These past two months have been pretty intense with my new rhythm… new job, new habits, the new season rolling in (spring was halfway here and winter never fully came in my opinion. Where was the snow?) Needless to say, I’m ready for summer and some good ol’ vitamin D.
With all of the energy being put towards the new job, I know I’ve been a bit missing in action and perhaps my posts haven’t been as full of heart as they have been before or should…the weekends away give me a chance to have some deep sleeps uninterrupted by bizarre noises coming from my building’s courtyard, and to get away from the stress that everyday life in Paris brings: tourists blocking all of the bike paths on my route to work, intensely long lines at the supermarket when you’ve only got 2 things in your basket, with caissières who don’t have a care in the world, bourgeois pricks that take eternity to enter their damn pincode in the card reader, lines out the door for the boulangerie. With all of these everyday things that make me bite my lip just a little bit, a weekend just outside the city does my soul some good.
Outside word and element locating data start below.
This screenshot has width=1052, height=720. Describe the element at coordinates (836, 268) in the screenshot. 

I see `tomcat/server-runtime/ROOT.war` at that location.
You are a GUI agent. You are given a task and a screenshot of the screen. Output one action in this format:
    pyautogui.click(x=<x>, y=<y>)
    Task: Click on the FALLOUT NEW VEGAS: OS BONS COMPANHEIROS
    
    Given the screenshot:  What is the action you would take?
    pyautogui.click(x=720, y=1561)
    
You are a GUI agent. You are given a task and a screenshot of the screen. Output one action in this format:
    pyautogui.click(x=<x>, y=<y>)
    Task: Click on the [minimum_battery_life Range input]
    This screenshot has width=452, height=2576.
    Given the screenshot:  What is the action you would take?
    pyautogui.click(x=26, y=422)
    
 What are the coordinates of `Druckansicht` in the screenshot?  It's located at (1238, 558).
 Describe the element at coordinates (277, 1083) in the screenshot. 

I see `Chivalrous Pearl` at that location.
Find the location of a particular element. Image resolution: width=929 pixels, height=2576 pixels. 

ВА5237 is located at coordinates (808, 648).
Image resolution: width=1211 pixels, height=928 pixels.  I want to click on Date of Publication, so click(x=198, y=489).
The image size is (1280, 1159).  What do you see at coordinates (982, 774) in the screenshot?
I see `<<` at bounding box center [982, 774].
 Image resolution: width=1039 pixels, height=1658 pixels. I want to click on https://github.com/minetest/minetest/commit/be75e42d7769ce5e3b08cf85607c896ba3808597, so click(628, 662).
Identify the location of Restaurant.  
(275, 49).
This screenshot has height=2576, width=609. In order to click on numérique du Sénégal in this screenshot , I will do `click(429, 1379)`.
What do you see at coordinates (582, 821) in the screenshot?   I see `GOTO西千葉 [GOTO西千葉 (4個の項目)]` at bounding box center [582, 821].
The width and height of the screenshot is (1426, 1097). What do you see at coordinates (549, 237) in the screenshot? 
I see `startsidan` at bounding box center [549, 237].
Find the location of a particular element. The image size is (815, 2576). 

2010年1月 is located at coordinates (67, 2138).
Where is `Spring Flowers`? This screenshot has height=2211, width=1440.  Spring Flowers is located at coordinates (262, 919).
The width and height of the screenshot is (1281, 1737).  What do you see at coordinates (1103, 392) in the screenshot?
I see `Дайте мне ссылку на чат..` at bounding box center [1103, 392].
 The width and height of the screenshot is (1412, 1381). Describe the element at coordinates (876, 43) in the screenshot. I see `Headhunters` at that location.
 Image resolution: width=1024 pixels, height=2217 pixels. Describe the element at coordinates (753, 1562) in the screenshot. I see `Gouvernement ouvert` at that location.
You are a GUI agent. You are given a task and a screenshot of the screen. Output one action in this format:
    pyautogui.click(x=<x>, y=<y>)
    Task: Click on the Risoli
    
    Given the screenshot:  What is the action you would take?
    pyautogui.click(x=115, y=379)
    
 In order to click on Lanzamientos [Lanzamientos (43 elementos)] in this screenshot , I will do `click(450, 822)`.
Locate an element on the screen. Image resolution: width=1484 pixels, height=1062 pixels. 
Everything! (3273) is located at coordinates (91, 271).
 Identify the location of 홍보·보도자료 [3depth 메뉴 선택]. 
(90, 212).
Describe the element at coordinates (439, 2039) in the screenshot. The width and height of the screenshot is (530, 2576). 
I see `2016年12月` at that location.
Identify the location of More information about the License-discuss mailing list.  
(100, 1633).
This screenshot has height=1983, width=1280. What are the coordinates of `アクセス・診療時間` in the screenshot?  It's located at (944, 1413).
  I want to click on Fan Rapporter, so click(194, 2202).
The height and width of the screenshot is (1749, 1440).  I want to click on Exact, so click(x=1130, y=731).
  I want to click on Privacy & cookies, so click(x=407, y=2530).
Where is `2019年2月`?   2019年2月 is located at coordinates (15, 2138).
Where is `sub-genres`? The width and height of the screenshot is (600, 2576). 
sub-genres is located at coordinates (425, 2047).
My father-in-laws garden is being prepared for the season, camellias and other various flowers are in full bloom. Even with some rain showers, or in the dead of winter, this place has a magic touch.
I do love city life and wouldn’t change it for anything, but only if it involves a few breaks out in the countryside. Even the shortest of breaks away from the hustle bustle allow us to recharge.
One of Louis’s closest friends, Edouard Giraudo, had the projection of his first short film, Sauliac, a few weekends ago at the iconic Max Linder theatre in Paris’s 2nd arrondissement. Sauliac is a fictional film inspired by the story of Georges Demeny, Sauliac tells the story of a man who created a prototype of what would be today considered the first camera, 2 years before the Lumière brothers’ first film that baffled the public’s eye.
As the birth of cinema was initially the concept of visually telling a story, this short film exposes not only a myth of an inventor of the tool that was later called a “camera”, but of an unknown and mysterious concept of bringing an image to life, capturing movement and moments, and how it was considerably disturbing at first.